D’où l’intérêt du projet Evolue, (Engagement volontaire pour une logistique urbaine durable) porté par France Supply Chain, l’Institut du commerce et Demeter sur un appel à projet de la région Île-de-France. Démarré en 2020 pour une durée de trois ans, Evolue vise à collecter des données réelles, créer un modèle numérique avec les solutions PTV Visum et PTV Xserver dans le but de prendre des décisions politiques. « Aujourd’hui, lorsque les politiques imposent des contraintes réglementaires en livraison urbaine, ils le font à l’aveuglette, estime Fabien Esnoult, PDG du cabinet conseil SprintProject, qui participe au projet. Pour sa part, Evolue fournira une idée précise des horaires, typologies de flux (e-commerce, alimentation, frais…) et des volumes de marchandise. Quant au modèle, il permettra de simuler différentes hypothèses puis de proposer des solutions qui conviennent. »

Capable de rassembler une vingtaine d’acteurs, parfois concurrents entre eux, le projet déploie son expérimentation en analysant les données de 400 tournées par jour, soit plus de 6 000 livraisons et ramasses sur un territoire de huit communes du Grand Paris Ouest Seine : Boulogne-Billancourt, Chaville, Issy-les-Moulineaux, Marnes-La-Coquette, Meudon, Sèvres, Vanves et Ville-d’Avray. Soit un bassin de 325 000 habitants, 73 000 km de voirie et près de 1 700 établissements.

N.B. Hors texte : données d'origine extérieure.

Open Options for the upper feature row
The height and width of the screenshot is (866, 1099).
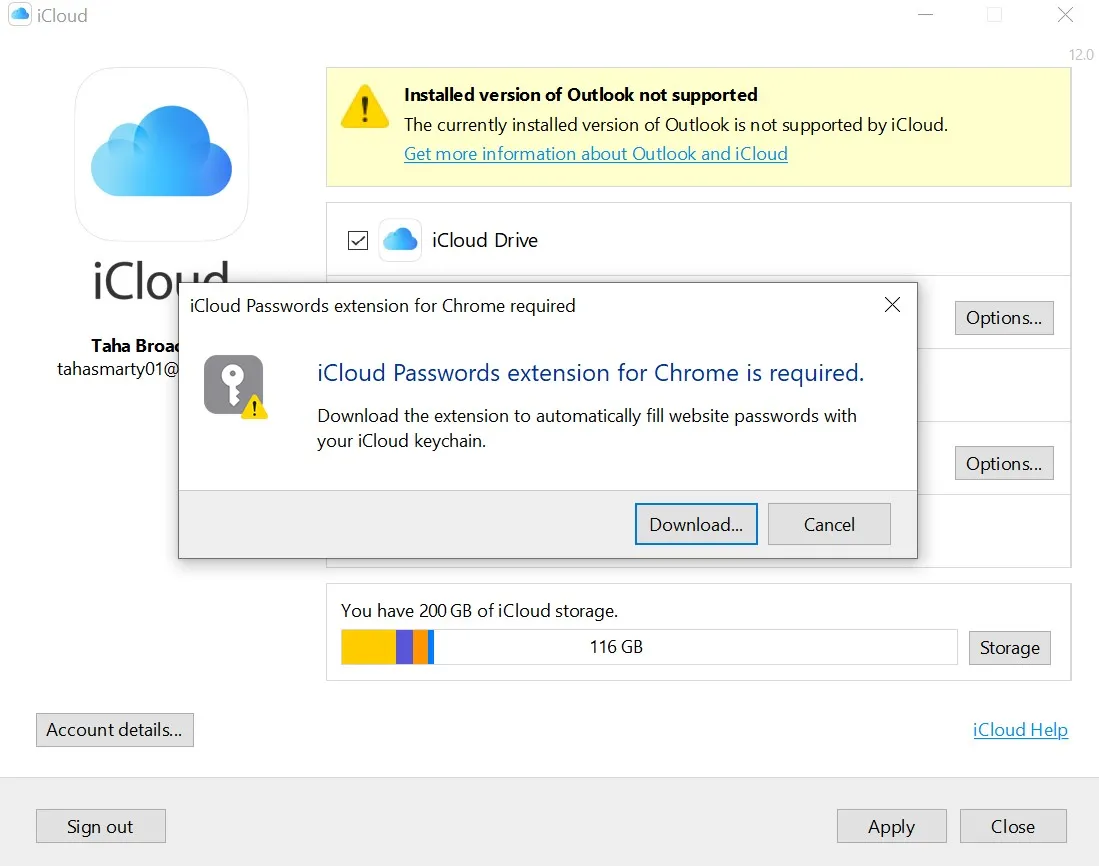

Les PTV Visum et PTV Xserver seront utilisés dans le cadre du projet Evolue de jumeau numérique à l’échelle d’un territoire. © PTV

Précision de taille : « Il a fallu pratiquement un an au cabinet d’avocats LLC pour créer la confiance entre les parties prenantes en garantissant que les données des transporteurs et logisticiens seront bien anonymisées », insiste Didier Scellier. De son côté, la région Île-de-France a annoncé qu’elle mettrait son jumeau numérique à la disposition d’autres territoires. D’ores et déjà, Blois et Nice se montreraient intéressées.